── Task inputs

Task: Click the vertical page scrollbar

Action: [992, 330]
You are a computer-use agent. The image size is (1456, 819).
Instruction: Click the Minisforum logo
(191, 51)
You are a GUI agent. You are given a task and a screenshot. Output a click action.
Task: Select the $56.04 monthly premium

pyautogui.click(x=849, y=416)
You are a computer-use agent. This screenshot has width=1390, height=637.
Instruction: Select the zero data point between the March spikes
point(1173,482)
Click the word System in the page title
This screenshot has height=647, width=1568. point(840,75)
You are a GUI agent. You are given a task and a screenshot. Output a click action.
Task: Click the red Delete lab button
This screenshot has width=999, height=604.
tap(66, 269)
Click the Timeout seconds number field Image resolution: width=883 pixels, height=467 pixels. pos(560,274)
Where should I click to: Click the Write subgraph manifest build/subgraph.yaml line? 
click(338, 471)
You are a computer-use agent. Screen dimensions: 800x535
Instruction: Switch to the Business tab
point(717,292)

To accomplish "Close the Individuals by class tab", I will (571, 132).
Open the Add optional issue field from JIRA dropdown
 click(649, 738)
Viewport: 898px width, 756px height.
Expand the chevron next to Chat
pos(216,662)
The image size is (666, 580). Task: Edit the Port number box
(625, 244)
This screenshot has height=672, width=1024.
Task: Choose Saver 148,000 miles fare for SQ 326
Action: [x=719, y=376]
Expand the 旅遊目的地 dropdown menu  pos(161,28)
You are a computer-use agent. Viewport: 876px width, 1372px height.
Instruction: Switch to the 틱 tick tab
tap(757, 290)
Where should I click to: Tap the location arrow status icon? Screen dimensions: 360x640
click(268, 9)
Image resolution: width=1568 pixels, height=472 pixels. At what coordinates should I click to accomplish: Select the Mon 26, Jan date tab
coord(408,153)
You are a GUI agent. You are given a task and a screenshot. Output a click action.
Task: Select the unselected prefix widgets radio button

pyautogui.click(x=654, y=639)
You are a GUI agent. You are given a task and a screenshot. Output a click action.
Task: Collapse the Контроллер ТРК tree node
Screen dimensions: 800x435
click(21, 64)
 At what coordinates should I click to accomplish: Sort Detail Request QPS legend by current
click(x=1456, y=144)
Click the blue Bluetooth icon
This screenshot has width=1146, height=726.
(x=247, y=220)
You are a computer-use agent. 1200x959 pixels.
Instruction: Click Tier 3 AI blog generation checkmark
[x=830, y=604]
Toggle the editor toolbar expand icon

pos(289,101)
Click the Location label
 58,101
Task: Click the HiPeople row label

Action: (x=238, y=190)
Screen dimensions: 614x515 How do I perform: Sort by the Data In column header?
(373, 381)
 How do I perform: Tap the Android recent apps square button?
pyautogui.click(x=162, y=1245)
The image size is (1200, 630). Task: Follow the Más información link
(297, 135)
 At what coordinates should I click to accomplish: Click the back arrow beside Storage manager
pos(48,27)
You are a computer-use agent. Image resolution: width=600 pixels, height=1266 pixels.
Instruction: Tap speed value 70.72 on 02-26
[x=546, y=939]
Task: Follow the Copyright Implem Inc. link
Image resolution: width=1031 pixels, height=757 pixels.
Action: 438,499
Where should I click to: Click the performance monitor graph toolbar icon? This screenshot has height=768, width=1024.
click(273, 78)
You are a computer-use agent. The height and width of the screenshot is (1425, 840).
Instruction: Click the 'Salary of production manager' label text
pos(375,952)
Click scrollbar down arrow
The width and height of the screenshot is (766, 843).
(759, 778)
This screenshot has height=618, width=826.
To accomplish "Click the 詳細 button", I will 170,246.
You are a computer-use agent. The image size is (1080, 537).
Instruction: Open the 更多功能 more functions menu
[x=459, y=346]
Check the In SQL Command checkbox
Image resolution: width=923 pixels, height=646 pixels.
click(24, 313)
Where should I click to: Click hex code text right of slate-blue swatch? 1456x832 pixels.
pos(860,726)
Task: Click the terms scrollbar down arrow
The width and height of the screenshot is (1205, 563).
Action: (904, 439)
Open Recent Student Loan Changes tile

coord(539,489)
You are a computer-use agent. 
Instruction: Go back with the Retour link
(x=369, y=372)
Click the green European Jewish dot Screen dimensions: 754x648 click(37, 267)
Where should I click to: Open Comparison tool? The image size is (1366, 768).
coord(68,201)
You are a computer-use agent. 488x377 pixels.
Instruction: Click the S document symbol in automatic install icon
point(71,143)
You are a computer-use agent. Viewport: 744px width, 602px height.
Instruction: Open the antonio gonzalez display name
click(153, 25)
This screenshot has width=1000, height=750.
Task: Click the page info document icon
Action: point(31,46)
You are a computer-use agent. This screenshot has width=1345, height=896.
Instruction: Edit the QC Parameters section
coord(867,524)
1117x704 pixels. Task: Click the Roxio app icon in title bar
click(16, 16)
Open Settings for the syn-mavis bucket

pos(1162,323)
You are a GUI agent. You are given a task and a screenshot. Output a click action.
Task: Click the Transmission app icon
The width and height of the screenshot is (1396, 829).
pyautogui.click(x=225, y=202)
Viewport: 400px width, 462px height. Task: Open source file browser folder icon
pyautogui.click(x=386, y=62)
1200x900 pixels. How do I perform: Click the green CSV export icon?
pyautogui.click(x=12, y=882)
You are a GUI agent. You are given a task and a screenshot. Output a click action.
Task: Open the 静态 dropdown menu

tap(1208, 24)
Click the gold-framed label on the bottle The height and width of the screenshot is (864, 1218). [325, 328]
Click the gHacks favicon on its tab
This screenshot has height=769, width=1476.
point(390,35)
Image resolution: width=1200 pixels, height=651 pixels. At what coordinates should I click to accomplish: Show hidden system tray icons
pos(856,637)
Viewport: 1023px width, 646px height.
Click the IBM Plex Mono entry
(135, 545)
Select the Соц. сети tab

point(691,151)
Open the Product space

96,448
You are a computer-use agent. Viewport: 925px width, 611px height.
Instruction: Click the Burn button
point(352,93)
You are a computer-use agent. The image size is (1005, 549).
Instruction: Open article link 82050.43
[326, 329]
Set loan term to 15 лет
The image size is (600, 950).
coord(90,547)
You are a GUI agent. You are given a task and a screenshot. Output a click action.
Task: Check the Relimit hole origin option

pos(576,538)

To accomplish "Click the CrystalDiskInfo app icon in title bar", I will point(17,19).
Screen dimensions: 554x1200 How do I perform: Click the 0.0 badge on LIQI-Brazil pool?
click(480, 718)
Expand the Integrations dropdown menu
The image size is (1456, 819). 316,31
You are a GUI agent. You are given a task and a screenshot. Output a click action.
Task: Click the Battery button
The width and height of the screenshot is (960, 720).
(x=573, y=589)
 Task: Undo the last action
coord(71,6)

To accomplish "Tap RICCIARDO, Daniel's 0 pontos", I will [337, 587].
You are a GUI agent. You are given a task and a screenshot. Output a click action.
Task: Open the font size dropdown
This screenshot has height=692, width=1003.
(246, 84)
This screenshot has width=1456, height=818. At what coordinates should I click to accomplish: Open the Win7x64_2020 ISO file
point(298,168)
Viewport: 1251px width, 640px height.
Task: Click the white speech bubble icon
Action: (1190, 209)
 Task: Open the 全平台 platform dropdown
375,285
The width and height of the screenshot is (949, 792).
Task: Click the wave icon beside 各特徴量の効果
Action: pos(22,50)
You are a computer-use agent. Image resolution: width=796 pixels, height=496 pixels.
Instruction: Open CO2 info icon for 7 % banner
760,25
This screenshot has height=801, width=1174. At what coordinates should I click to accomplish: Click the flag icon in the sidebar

────

- [Exercise directions] Reproduce the entries above exactly, every line included.

- [Answer for the task]
Task: Click the vertical page scrollbar

Action: [992, 330]
You are a computer-use agent. The image size is (1456, 819).
Instruction: Click the Minisforum logo
(191, 51)
You are a GUI agent. You are given a task and a screenshot. Output a click action.
Task: Select the $56.04 monthly premium

pyautogui.click(x=849, y=416)
You are a computer-use agent. This screenshot has width=1390, height=637.
Instruction: Select the zero data point between the March spikes
point(1173,482)
Click the word System in the page title
This screenshot has height=647, width=1568. point(840,75)
You are a GUI agent. You are given a task and a screenshot. Output a click action.
Task: Click the red Delete lab button
This screenshot has width=999, height=604.
tap(66, 269)
Click the Timeout seconds number field Image resolution: width=883 pixels, height=467 pixels. pos(560,274)
Where should I click to: Click the Write subgraph manifest build/subgraph.yaml line? 
click(338, 471)
You are a computer-use agent. Screen dimensions: 800x535
Instruction: Switch to the Business tab
point(717,292)

To accomplish "Close the Individuals by class tab", I will (571, 132).
Open the Add optional issue field from JIRA dropdown
 click(649, 738)
Viewport: 898px width, 756px height.
Expand the chevron next to Chat
pos(216,662)
The image size is (666, 580). Task: Edit the Port number box
(625, 244)
This screenshot has height=672, width=1024.
Task: Choose Saver 148,000 miles fare for SQ 326
Action: [x=719, y=376]
Expand the 旅遊目的地 dropdown menu  pos(161,28)
You are a computer-use agent. Viewport: 876px width, 1372px height.
Instruction: Switch to the 틱 tick tab
tap(757, 290)
Where should I click to: Tap the location arrow status icon? Screen dimensions: 360x640
click(268, 9)
Image resolution: width=1568 pixels, height=472 pixels. At what coordinates should I click to accomplish: Select the Mon 26, Jan date tab
coord(408,153)
You are a GUI agent. You are given a task and a screenshot. Output a click action.
Task: Select the unselected prefix widgets radio button

pyautogui.click(x=654, y=639)
You are a GUI agent. You are given a task and a screenshot. Output a click action.
Task: Collapse the Контроллер ТРК tree node
Screen dimensions: 800x435
click(21, 64)
 At what coordinates should I click to accomplish: Sort Detail Request QPS legend by current
click(x=1456, y=144)
Click the blue Bluetooth icon
This screenshot has width=1146, height=726.
(x=247, y=220)
You are a computer-use agent. 1200x959 pixels.
Instruction: Click Tier 3 AI blog generation checkmark
[x=830, y=604]
Toggle the editor toolbar expand icon

pos(289,101)
Click the Location label
 58,101
Task: Click the HiPeople row label

Action: (x=238, y=190)
Screen dimensions: 614x515 How do I perform: Sort by the Data In column header?
(373, 381)
 How do I perform: Tap the Android recent apps square button?
pyautogui.click(x=162, y=1245)
The image size is (1200, 630). Task: Follow the Más información link
(297, 135)
 At what coordinates should I click to accomplish: Click the back arrow beside Storage manager
pos(48,27)
You are a computer-use agent. Image resolution: width=600 pixels, height=1266 pixels.
Instruction: Tap speed value 70.72 on 02-26
[x=546, y=939]
Task: Follow the Copyright Implem Inc. link
Image resolution: width=1031 pixels, height=757 pixels.
Action: 438,499
Where should I click to: Click the performance monitor graph toolbar icon? This screenshot has height=768, width=1024.
click(273, 78)
You are a computer-use agent. The height and width of the screenshot is (1425, 840).
Instruction: Click the 'Salary of production manager' label text
pos(375,952)
Click scrollbar down arrow
The width and height of the screenshot is (766, 843).
(759, 778)
This screenshot has height=618, width=826.
To accomplish "Click the 詳細 button", I will 170,246.
You are a computer-use agent. The image size is (1080, 537).
Instruction: Open the 更多功能 more functions menu
[x=459, y=346]
Check the In SQL Command checkbox
Image resolution: width=923 pixels, height=646 pixels.
click(24, 313)
Where should I click to: Click hex code text right of slate-blue swatch? 1456x832 pixels.
pos(860,726)
Task: Click the terms scrollbar down arrow
The width and height of the screenshot is (1205, 563).
Action: (904, 439)
Open Recent Student Loan Changes tile

coord(539,489)
You are a computer-use agent. 
Instruction: Go back with the Retour link
(x=369, y=372)
Click the green European Jewish dot Screen dimensions: 754x648 click(37, 267)
Where should I click to: Open Comparison tool? The image size is (1366, 768).
coord(68,201)
You are a computer-use agent. 488x377 pixels.
Instruction: Click the S document symbol in automatic install icon
point(71,143)
You are a computer-use agent. Viewport: 744px width, 602px height.
Instruction: Open the antonio gonzalez display name
click(153, 25)
This screenshot has width=1000, height=750.
Task: Click the page info document icon
Action: point(31,46)
You are a computer-use agent. This screenshot has width=1345, height=896.
Instruction: Edit the QC Parameters section
coord(867,524)
1117x704 pixels. Task: Click the Roxio app icon in title bar
click(16, 16)
Open Settings for the syn-mavis bucket

pos(1162,323)
You are a GUI agent. You are given a task and a screenshot. Output a click action.
Task: Click the Transmission app icon
The width and height of the screenshot is (1396, 829).
pyautogui.click(x=225, y=202)
Viewport: 400px width, 462px height. Task: Open source file browser folder icon
pyautogui.click(x=386, y=62)
1200x900 pixels. How do I perform: Click the green CSV export icon?
pyautogui.click(x=12, y=882)
You are a GUI agent. You are given a task and a screenshot. Output a click action.
Task: Open the 静态 dropdown menu

tap(1208, 24)
Click the gold-framed label on the bottle The height and width of the screenshot is (864, 1218). [325, 328]
Click the gHacks favicon on its tab
This screenshot has height=769, width=1476.
point(390,35)
Image resolution: width=1200 pixels, height=651 pixels. At what coordinates should I click to accomplish: Show hidden system tray icons
pos(856,637)
Viewport: 1023px width, 646px height.
Click the IBM Plex Mono entry
(135, 545)
Select the Соц. сети tab

point(691,151)
Open the Product space

96,448
You are a computer-use agent. Viewport: 925px width, 611px height.
Instruction: Click the Burn button
point(352,93)
You are a computer-use agent. The image size is (1005, 549).
Instruction: Open article link 82050.43
[326, 329]
Set loan term to 15 лет
The image size is (600, 950).
coord(90,547)
You are a GUI agent. You are given a task and a screenshot. Output a click action.
Task: Check the Relimit hole origin option

pos(576,538)

To accomplish "Click the CrystalDiskInfo app icon in title bar", I will point(17,19).
Screen dimensions: 554x1200 How do I perform: Click the 0.0 badge on LIQI-Brazil pool?
click(480, 718)
Expand the Integrations dropdown menu
The image size is (1456, 819). 316,31
You are a GUI agent. You are given a task and a screenshot. Output a click action.
Task: Click the Battery button
The width and height of the screenshot is (960, 720).
(x=573, y=589)
 Task: Undo the last action
coord(71,6)

To accomplish "Tap RICCIARDO, Daniel's 0 pontos", I will [337, 587].
You are a GUI agent. You are given a task and a screenshot. Output a click action.
Task: Open the font size dropdown
This screenshot has height=692, width=1003.
(246, 84)
This screenshot has width=1456, height=818. At what coordinates should I click to accomplish: Open the Win7x64_2020 ISO file
point(298,168)
Viewport: 1251px width, 640px height.
Task: Click the white speech bubble icon
Action: (1190, 209)
 Task: Open the 全平台 platform dropdown
375,285
The width and height of the screenshot is (949, 792).
Task: Click the wave icon beside 各特徴量の効果
Action: pos(22,50)
You are a computer-use agent. Image resolution: width=796 pixels, height=496 pixels.
Instruction: Open CO2 info icon for 7 % banner
760,25
This screenshot has height=801, width=1174. At what coordinates should I click to accomplish: Click the flag icon in the sidebar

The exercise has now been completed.